All fall, we read to the boys. That wasn’t unusual, but it felt different because we were doing it with another family across town — picking up the same book, laughing at the same jokes, falling in love with the same characters.

Bean and Bennett had never read on deadline before, and we all became more disciplined about the reading hour. Sometimes it was the best part of the day. When the world felt hard — as it has this fall and winter — turning to a children’s book was a singular opportunity to settle down, unplug the phone and the news, light the light and be together.

“What could be a greater gift to pass on to our children? Sharing stories, weaving a small community together.”

The boys loved it. After all, who doesn’t want to belong to a club? We didn’t hold our kids to teacherly standards. The meetings often consisted of talking about books for all of 10 minutes before we poured ourselves glasses of wine and let the kids run in circles around the redwood tree in Tess’ backyard.

Still, everyone said what they loved best about the stories, or shared a sentence or two. We snacked: for “Phantom Tollbooth,” tollhouse cookies; for “Pippi Longstocking,” chocolate cake because the market was out of Swedish Fish. Our kids began to name what they wanted most in a story. Bean: epic battles. Bennett: careful observation. They both wanted magic. In this we agreed: Who doesn’t want magic?
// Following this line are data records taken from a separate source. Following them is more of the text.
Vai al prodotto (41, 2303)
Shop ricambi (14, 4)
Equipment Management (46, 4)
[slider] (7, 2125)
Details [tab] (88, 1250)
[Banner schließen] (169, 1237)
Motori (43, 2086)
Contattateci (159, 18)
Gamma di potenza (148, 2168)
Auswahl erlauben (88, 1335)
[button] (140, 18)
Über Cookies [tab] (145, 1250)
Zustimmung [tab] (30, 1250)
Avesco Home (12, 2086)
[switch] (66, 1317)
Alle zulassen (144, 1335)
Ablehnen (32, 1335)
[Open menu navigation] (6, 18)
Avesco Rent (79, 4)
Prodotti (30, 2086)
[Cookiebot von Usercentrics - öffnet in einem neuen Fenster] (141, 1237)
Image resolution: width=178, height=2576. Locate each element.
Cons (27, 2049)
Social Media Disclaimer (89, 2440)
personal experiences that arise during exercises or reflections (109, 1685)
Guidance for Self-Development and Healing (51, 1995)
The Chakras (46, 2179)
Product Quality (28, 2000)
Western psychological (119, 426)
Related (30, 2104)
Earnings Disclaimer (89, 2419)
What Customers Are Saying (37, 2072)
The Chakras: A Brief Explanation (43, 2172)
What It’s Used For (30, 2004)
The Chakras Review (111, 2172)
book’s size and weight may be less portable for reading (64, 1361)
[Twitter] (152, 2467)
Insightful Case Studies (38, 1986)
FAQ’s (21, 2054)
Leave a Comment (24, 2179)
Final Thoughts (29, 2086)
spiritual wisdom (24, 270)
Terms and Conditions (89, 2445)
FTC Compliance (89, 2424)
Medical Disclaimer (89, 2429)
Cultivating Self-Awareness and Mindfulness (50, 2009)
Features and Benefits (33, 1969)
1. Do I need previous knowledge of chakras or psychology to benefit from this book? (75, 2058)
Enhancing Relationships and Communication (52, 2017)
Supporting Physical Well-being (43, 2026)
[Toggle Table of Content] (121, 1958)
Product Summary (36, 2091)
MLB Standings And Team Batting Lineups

Our picks weren’t perfect. “The Phantom Tollbooth” was too complex for 5-year-olds. Its  puns and math sailed over their heads. Bean thought it a bit dull; Bennett wished for whales. “Pippi Longstocking” was full of adventure, but we moms found the way she described her travels around the world imperialist and dated. Bennett said that, like Pippi, he wanted to live alone. Bean wondered if he could get his own pet monkey. Each meeting ended with both boys asking why the party had to end.

And us mothers? From the beginning, we assumed we would enjoy ourselves, but even we were surprised by how nourished we felt. The book club reminded us of the deep pleasure of losing oneself in a rich story. The reading hour was an antidote and balm for adult distractions, fears and responsibilities. However chaotic and cruel the world seemed, setting aside time to read classic books with our children, letting our imaginations take flight, made the universe seem legible again.

What could be a greater gift to pass on to our children? Sharing stories, weaving a small community together. The days got shorter and we curled into the reading light.

Ultimately, it was “The Lion, the Witch and the Wardrobe” that offered what we all wanted most: magic. The sentences were clear, easy to read aloud, spellbinding. There were the children escaping the air raids of World War II, brought to a house in the country. And like a house within the house, there was the wardrobe, and inside it a land where long winter had fallen, and people and animals were being kidnapped.

Yet C.S. Lewis’ book also contained bravery, camaraderie, light. And the assurance that even in the most ominous times, it is possible to fight the darkness. The White Witch might seem all powerful, but the children were working to set the long winter right. How lovely the writing was, we exclaimed. How urgent the book felt, to us, in 2016.

That afternoon, Tess hung extra coats in a closet and Bennett and Bean went in and came out ready to fight the witch. They waged a great battle in the backyard, armed with wrapping-paper tubes. Bean wore a lion mask and roared and roared. Bennett put on a cardboard crown. Everyone ate Turkish delight. Everyone got powdered sugar on their noses. We ducked together into the magic wardrobe and emerged as new avengers, ready to battle for the light.

[Tess Taylor’s collection “Work & Days” was named one of 2016’s best books of poetry by the New York Times. Novelist Edan Lepucki’s latest book, “Woman No. 17,” will be published in May.]